A venda dos ativos da Eletrobras, Cemig e Cesp — além das termelétricas e terminais de regaseifi cação de GNL da Petrobras — deve atrair mais investimentos estrangeiros. Até aqui se sobressaíram as empresas chinesas China Three Gorges (CTG) e State Grid, que já investiram bilhões no País para arrematar hidrelétricas, como Ilha Solteira e Jupiá (SP); além das operadoras europeias Enel — vencedora do leilão da distribuidora Celg, por R$ 2,18 bilhões, Iberdrola e Engie (antiga Tractebel), que está vendendo suas termelétricas a carvão — Jorge Lacerda, William Arjona e Charqueadas – para se concentrar em fontes renováveis.
Já a Brookfield canadense é candidata natural de ativos. Entre as empresas brasileiras, despontam a Energisa e a Equatorial, que já tem experiência nesse tipo de negócio.
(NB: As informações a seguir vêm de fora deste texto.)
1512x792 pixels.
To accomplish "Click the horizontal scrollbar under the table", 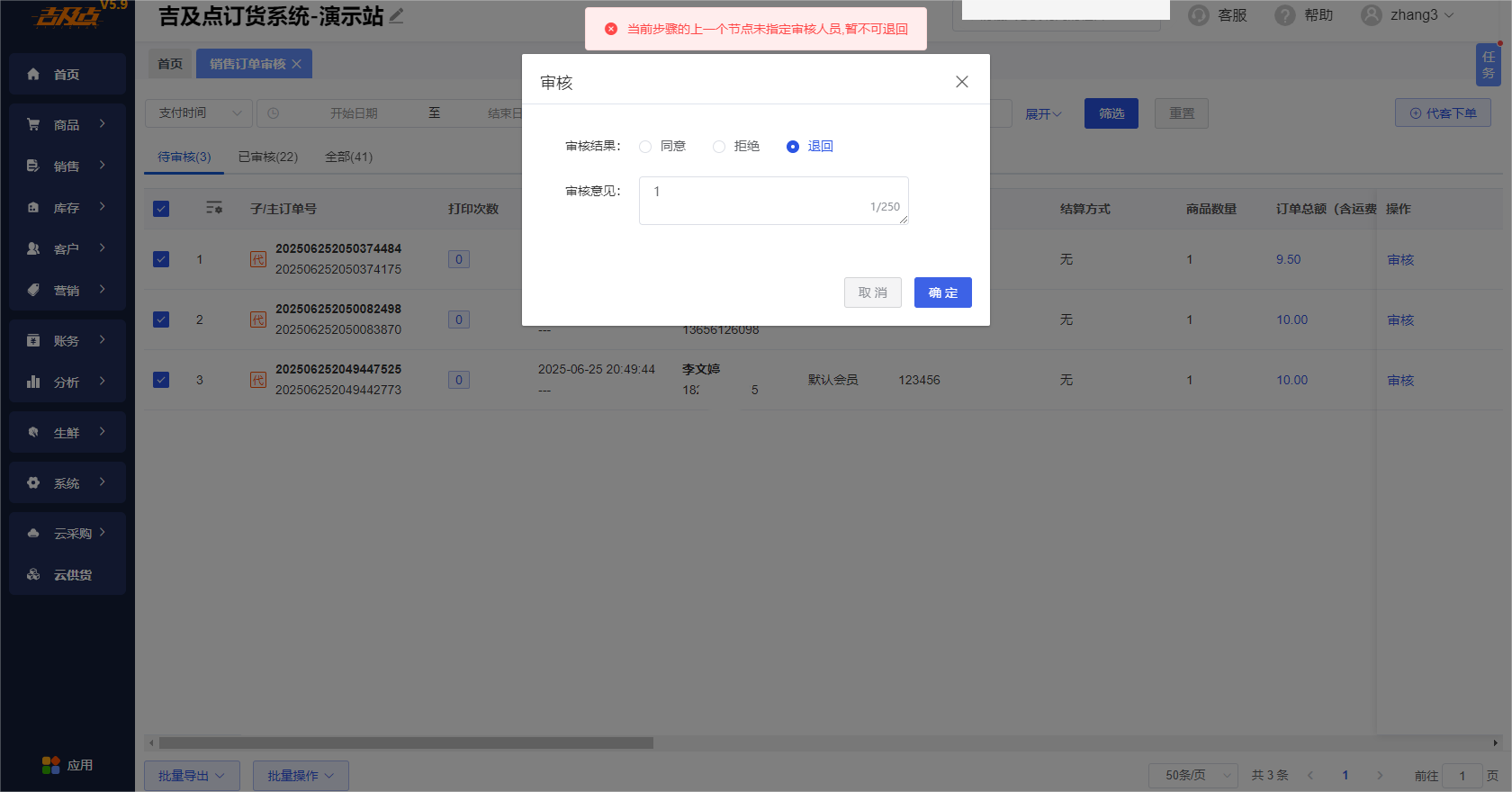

A Cemig depende da justiça para manter as hidrelétricas de São Simão, Jaguara e Miranda, que equivalem a 50% da sua capacidade instalada, e colocou à venda ainda sua participação nas usinas de Belo Monte e Santo Antônio.
Calcula-se que somam mais de 20 GW de potência as usinas que podem ser privatizadas pela Eletrobras e outras estatais — cerca de quase duas vezes a geração nominal de Belo Monte.